»»
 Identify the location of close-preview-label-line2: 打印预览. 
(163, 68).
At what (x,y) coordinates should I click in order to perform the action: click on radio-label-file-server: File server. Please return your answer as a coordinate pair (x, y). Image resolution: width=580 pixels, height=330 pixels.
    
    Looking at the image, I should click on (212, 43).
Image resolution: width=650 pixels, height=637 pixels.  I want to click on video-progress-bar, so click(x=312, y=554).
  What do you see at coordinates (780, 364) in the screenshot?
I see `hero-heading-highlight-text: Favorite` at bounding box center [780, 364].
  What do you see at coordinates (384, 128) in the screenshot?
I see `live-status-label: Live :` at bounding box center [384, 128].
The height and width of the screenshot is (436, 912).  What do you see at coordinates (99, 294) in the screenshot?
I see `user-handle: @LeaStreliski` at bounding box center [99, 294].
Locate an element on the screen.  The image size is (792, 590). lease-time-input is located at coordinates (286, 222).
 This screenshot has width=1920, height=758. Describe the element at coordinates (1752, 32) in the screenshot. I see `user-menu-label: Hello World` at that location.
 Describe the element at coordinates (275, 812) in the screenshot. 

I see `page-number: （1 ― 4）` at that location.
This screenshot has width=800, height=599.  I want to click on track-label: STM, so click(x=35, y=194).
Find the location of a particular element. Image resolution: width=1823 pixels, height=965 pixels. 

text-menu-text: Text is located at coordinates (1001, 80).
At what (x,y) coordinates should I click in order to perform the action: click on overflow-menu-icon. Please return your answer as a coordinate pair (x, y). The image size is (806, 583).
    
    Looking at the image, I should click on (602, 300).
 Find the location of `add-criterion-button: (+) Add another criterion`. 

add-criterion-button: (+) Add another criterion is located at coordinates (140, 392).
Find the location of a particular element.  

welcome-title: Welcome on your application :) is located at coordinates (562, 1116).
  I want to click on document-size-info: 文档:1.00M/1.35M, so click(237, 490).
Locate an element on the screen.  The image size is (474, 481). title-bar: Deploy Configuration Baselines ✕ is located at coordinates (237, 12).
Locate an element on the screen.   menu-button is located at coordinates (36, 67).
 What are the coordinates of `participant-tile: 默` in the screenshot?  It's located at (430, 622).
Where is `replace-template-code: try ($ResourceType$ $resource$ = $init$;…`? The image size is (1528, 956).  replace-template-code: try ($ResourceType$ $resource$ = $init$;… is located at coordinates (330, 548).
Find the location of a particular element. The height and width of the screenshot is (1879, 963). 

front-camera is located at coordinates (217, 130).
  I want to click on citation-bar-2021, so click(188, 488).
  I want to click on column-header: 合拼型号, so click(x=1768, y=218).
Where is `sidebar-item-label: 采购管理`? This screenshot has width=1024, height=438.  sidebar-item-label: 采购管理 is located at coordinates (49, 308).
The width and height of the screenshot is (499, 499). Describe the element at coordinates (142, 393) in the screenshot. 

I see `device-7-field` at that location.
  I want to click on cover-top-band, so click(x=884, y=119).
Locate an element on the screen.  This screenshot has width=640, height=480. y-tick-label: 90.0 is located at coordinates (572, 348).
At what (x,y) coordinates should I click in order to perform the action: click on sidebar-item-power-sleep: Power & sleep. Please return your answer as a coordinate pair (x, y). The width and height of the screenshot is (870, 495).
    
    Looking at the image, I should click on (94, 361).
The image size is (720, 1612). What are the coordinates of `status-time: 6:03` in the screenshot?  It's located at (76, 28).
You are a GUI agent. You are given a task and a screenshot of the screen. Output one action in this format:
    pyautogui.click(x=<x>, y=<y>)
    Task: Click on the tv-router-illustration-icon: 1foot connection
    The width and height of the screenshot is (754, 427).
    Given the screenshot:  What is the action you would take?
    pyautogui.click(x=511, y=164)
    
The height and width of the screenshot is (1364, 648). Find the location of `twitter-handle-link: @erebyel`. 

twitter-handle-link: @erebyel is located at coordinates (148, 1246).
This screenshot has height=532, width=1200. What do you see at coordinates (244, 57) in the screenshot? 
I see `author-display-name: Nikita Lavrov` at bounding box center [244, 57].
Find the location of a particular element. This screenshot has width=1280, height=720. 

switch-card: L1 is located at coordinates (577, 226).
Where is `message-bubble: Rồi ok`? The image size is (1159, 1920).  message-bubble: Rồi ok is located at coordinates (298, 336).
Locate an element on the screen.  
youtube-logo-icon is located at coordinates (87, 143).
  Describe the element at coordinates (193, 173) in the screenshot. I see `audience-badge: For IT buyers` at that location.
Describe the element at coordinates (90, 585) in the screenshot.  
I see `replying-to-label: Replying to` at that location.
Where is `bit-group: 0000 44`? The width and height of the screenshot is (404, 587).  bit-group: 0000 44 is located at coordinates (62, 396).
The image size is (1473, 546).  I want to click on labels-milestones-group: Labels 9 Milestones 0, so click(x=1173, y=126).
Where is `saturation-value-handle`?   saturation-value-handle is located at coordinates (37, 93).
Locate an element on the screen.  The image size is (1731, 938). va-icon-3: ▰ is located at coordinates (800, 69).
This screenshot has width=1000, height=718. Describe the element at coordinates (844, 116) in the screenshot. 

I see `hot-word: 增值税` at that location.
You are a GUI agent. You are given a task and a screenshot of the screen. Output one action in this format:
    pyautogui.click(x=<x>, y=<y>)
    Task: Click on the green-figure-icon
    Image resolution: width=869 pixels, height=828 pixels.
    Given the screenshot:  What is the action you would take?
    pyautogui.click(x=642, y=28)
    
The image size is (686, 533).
««
Task directions.
Copy all of the material above word for word, keeping every line as it stands.

Task solution.
 Identify the location of close-preview-label-line2: 打印预览. 
(163, 68).
At what (x,y) coordinates should I click in order to perform the action: click on radio-label-file-server: File server. Please return your answer as a coordinate pair (x, y). Image resolution: width=580 pixels, height=330 pixels.
    
    Looking at the image, I should click on (212, 43).
Image resolution: width=650 pixels, height=637 pixels.  I want to click on video-progress-bar, so click(x=312, y=554).
  What do you see at coordinates (780, 364) in the screenshot?
I see `hero-heading-highlight-text: Favorite` at bounding box center [780, 364].
  What do you see at coordinates (384, 128) in the screenshot?
I see `live-status-label: Live :` at bounding box center [384, 128].
The height and width of the screenshot is (436, 912).  What do you see at coordinates (99, 294) in the screenshot?
I see `user-handle: @LeaStreliski` at bounding box center [99, 294].
Locate an element on the screen.  The image size is (792, 590). lease-time-input is located at coordinates (286, 222).
 This screenshot has width=1920, height=758. Describe the element at coordinates (1752, 32) in the screenshot. I see `user-menu-label: Hello World` at that location.
 Describe the element at coordinates (275, 812) in the screenshot. 

I see `page-number: （1 ― 4）` at that location.
This screenshot has width=800, height=599.  I want to click on track-label: STM, so click(x=35, y=194).
Find the location of a particular element. Image resolution: width=1823 pixels, height=965 pixels. 

text-menu-text: Text is located at coordinates (1001, 80).
At what (x,y) coordinates should I click in order to perform the action: click on overflow-menu-icon. Please return your answer as a coordinate pair (x, y). The image size is (806, 583).
    
    Looking at the image, I should click on (602, 300).
 Find the location of `add-criterion-button: (+) Add another criterion`. 

add-criterion-button: (+) Add another criterion is located at coordinates (140, 392).
Find the location of a particular element.  

welcome-title: Welcome on your application :) is located at coordinates (562, 1116).
  I want to click on document-size-info: 文档:1.00M/1.35M, so click(237, 490).
Locate an element on the screen.  The image size is (474, 481). title-bar: Deploy Configuration Baselines ✕ is located at coordinates (237, 12).
Locate an element on the screen.   menu-button is located at coordinates (36, 67).
 What are the coordinates of `participant-tile: 默` in the screenshot?  It's located at (430, 622).
Where is `replace-template-code: try ($ResourceType$ $resource$ = $init$;…`? The image size is (1528, 956).  replace-template-code: try ($ResourceType$ $resource$ = $init$;… is located at coordinates (330, 548).
Find the location of a particular element. The height and width of the screenshot is (1879, 963). 

front-camera is located at coordinates (217, 130).
  I want to click on citation-bar-2021, so click(188, 488).
  I want to click on column-header: 合拼型号, so click(x=1768, y=218).
Where is `sidebar-item-label: 采购管理`? This screenshot has width=1024, height=438.  sidebar-item-label: 采购管理 is located at coordinates (49, 308).
The width and height of the screenshot is (499, 499). Describe the element at coordinates (142, 393) in the screenshot. 

I see `device-7-field` at that location.
  I want to click on cover-top-band, so click(x=884, y=119).
Locate an element on the screen.  This screenshot has width=640, height=480. y-tick-label: 90.0 is located at coordinates (572, 348).
At what (x,y) coordinates should I click in order to perform the action: click on sidebar-item-power-sleep: Power & sleep. Please return your answer as a coordinate pair (x, y). The width and height of the screenshot is (870, 495).
    
    Looking at the image, I should click on (94, 361).
The image size is (720, 1612). What are the coordinates of `status-time: 6:03` in the screenshot?  It's located at (76, 28).
You are a GUI agent. You are given a task and a screenshot of the screen. Output one action in this format:
    pyautogui.click(x=<x>, y=<y>)
    Task: Click on the tv-router-illustration-icon: 1foot connection
    The width and height of the screenshot is (754, 427).
    Given the screenshot:  What is the action you would take?
    pyautogui.click(x=511, y=164)
    
The height and width of the screenshot is (1364, 648). Find the location of `twitter-handle-link: @erebyel`. 

twitter-handle-link: @erebyel is located at coordinates (148, 1246).
This screenshot has height=532, width=1200. What do you see at coordinates (244, 57) in the screenshot? 
I see `author-display-name: Nikita Lavrov` at bounding box center [244, 57].
Find the location of a particular element. This screenshot has width=1280, height=720. 

switch-card: L1 is located at coordinates (577, 226).
Where is `message-bubble: Rồi ok`? The image size is (1159, 1920).  message-bubble: Rồi ok is located at coordinates (298, 336).
Locate an element on the screen.  
youtube-logo-icon is located at coordinates (87, 143).
  Describe the element at coordinates (193, 173) in the screenshot. I see `audience-badge: For IT buyers` at that location.
Describe the element at coordinates (90, 585) in the screenshot.  
I see `replying-to-label: Replying to` at that location.
Where is `bit-group: 0000 44`? The width and height of the screenshot is (404, 587).  bit-group: 0000 44 is located at coordinates (62, 396).
The image size is (1473, 546).  I want to click on labels-milestones-group: Labels 9 Milestones 0, so click(x=1173, y=126).
Where is `saturation-value-handle`?   saturation-value-handle is located at coordinates (37, 93).
Locate an element on the screen.  The image size is (1731, 938). va-icon-3: ▰ is located at coordinates (800, 69).
This screenshot has width=1000, height=718. Describe the element at coordinates (844, 116) in the screenshot. 

I see `hot-word: 增值税` at that location.
You are a GUI agent. You are given a task and a screenshot of the screen. Output one action in this format:
    pyautogui.click(x=<x>, y=<y>)
    Task: Click on the green-figure-icon
    Image resolution: width=869 pixels, height=828 pixels.
    Given the screenshot:  What is the action you would take?
    pyautogui.click(x=642, y=28)
    
The image size is (686, 533).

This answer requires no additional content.